Records to process:
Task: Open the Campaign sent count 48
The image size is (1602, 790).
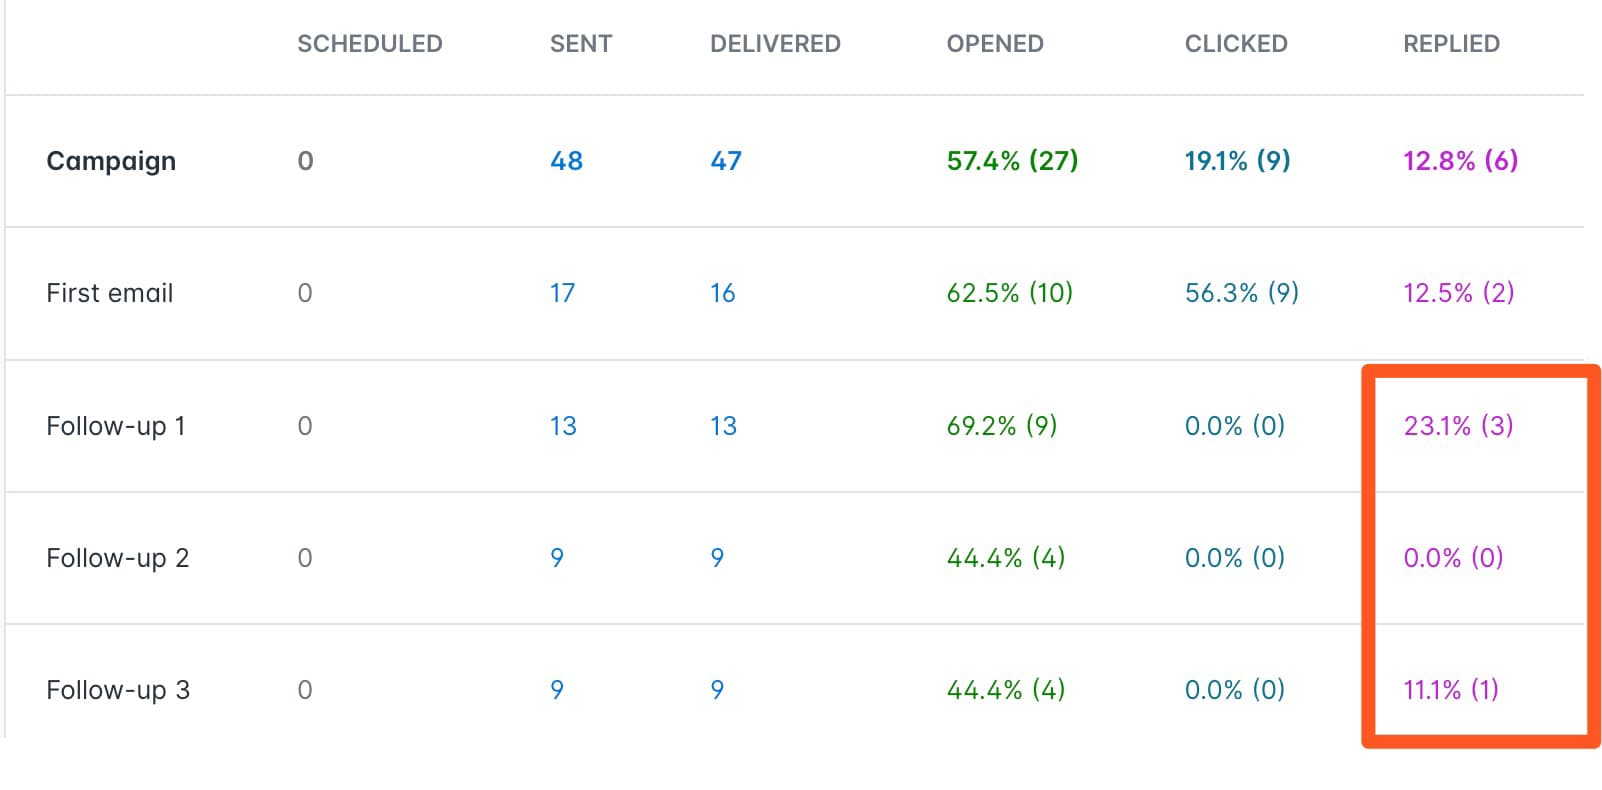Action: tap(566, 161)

--

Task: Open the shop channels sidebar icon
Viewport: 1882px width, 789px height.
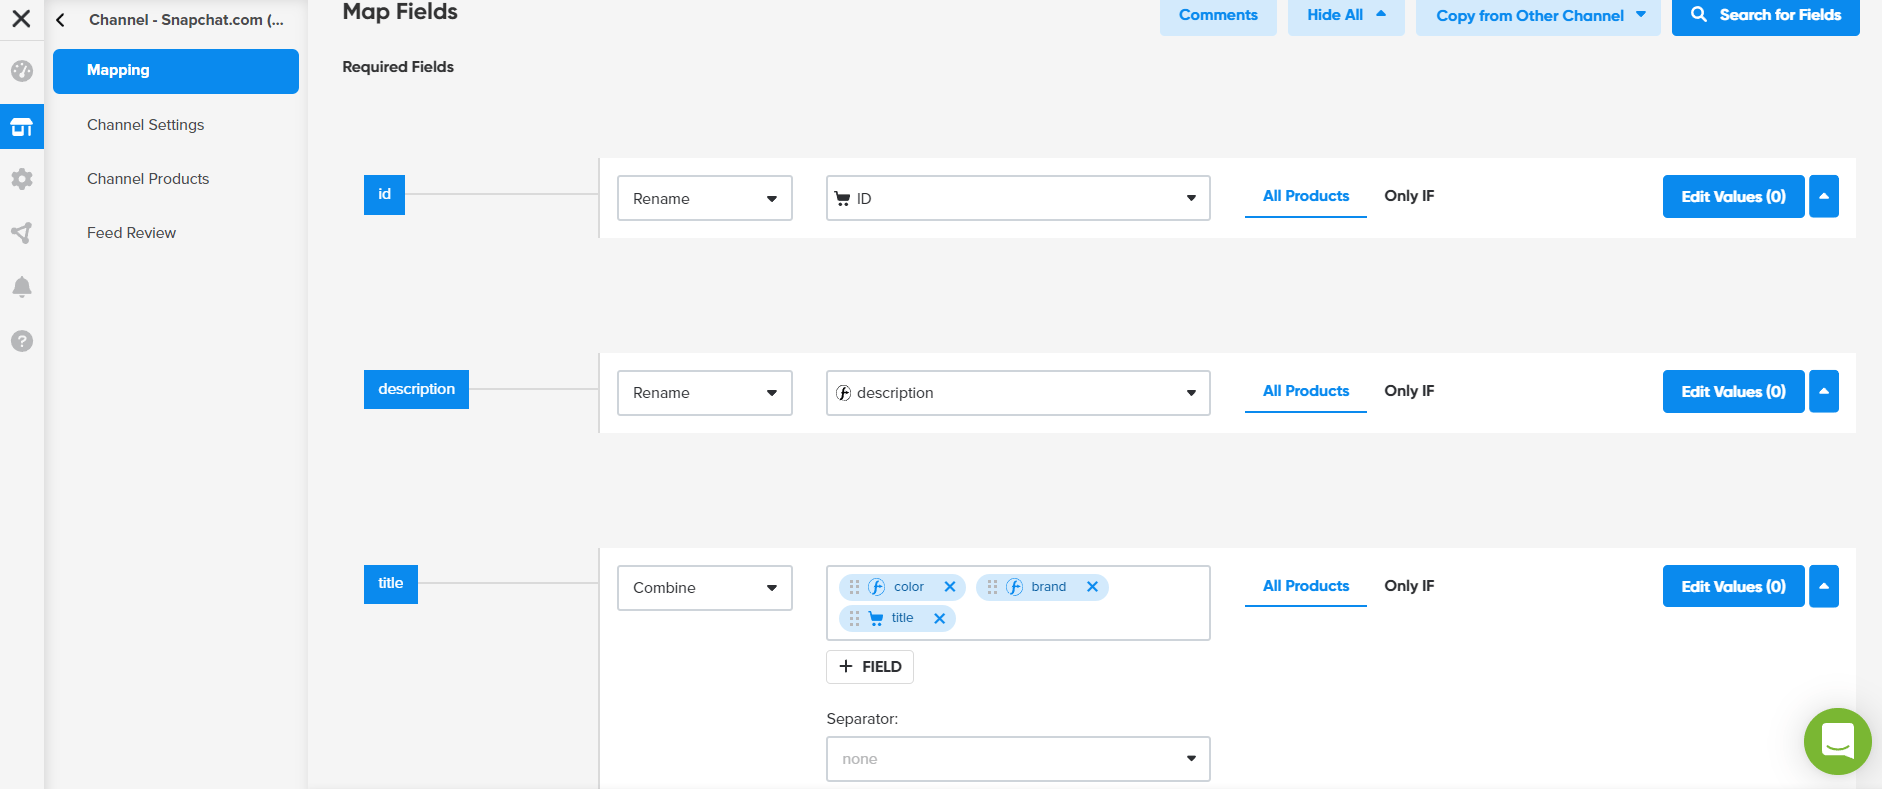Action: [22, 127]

---

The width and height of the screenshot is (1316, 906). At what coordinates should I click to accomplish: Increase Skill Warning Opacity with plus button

Task goal:
What is the number of lines in the records that contain "Open"? State that number alone.

Task answer:
2